Another problem that I have with the current system is that it has become, or attempted to become, the main show each season. By that I mean that it is assumed that the athletes will structure their seasons around the Golden League, instead of the Golden League structuring itself around the athletes’ complete season.

With there being two World Championships and an Olympic Games in every four-year cycle, the Major Championships are the true goal of the majority of the sports’ star athletes. Yet it has become the Major Championships that seem to have to schedule around the Golden League events. The “Majors” look to schedule around dates that the Golden League hasn’t already taken - which, I’m sorry, seems backwards to me.

Then there are the National Championships, which should be one of two focused periods for the athletes. But each year, the Golden League starts right before the Championships period. Which forces athletes to decide which is more important - being ready for their Nationals, or taking time out to compete for the money.

That had some harsh effects for some athletes this year, as Sanya Richards took time out to go to Oslo and win, only to come back to the US and run sub par in her pet event, missing making the US squad by one place as a result. Similarly Asafa Powell took time to go to Oslo, only to go back to Jamaica and re-aggravate his groin injury. Our top athletes should not be put in the position to have to make these kinds of decisions.

As a result we’re looking at a Golden League this year that lacks the hype and names of previous seasons. To date only three athletes are in the running for the $1 Million, and interest in the chase seems to have waned. When the prize of $1 Million dollars loses its sense of excitement, it’s time for a change - and I have a few in mind.

First of all, let’s get another sponsor or two and see if we can’t up the ante to a few Million dollars - because we know that inevitably its going to be split up between several athletes anyway. Perhaps we can get each of the shoe companies to kick in a Million a piece or even a telecommunication company or two. And I know the oil companies have a little extra money to play with. A pot of around $5 Million should be possible to raise.

Then let’s devise a points system. Award dollar amounts based on points. And then let the athletes accumulate points/money throughout the season. Say the top three finishers in an event earn money points - $50,000, $25,000, and $15,000. If you were able to win all seven events that would give you $350,000. Then perhaps add bonuses for reaching certain levels. Double the money if you reach the $350,000 plateau. Perhaps a 50% bonus if you can get over $200,000. Finally, pay out starting from the top earners downwards until you exhaust the fund! Which means there is pressure to perform every time out in every event, every meet, or you run the risk of earning - nothing! You therefore keep every event in the mix all season long until the very end.

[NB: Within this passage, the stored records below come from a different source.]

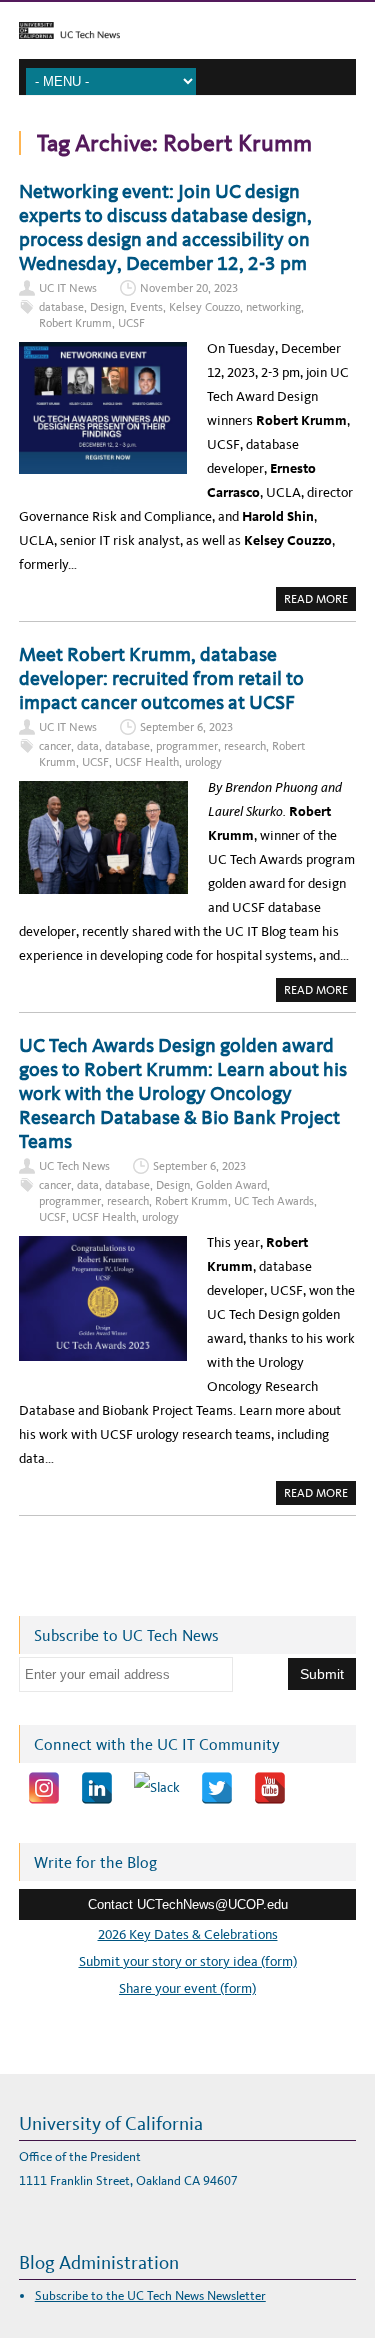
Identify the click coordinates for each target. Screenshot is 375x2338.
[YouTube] (270, 1788)
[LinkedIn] (97, 1788)
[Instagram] (44, 1788)
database (61, 307)
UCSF (131, 323)
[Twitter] (217, 1788)
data (88, 746)
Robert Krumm (75, 323)
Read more (320, 601)
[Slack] (157, 1788)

Finally, let’s make the schedule more athlete friendly. For starters, we’ll schedule AROUND the Major and the bulk of the National Championships. We start two weeks after most Nationals are done to give the athletes a proper rest period. Then we run it every two weeks up to two weeks before the Major Championship. Then resume two weeks after the Championship, and run in 10-day blocks until the League is done. That way, the Golden League can be more easily integrated into the seasons of the athletes - and more importantly its biggest stars! This in turn would make the Golden League more relevant to the season and throughout the season.

These are just a few thoughts. Perhaps there are even better ones out there. But the idea has run its course in its current form and could stand to be tweaked for the better. If nothing else, perhaps this is simply food for thought.

Mr. Hill is based in the United States in Northern California and has been following the sport of Track and Field for 40 years. He can be reached at Chill@HellenicAthletes.com


Thought provoking, its important to point out that Track and Field was arguably bigger than fromula 1 in the eighties. I think that some of the suggestions above could well push up the status of the sport to another level.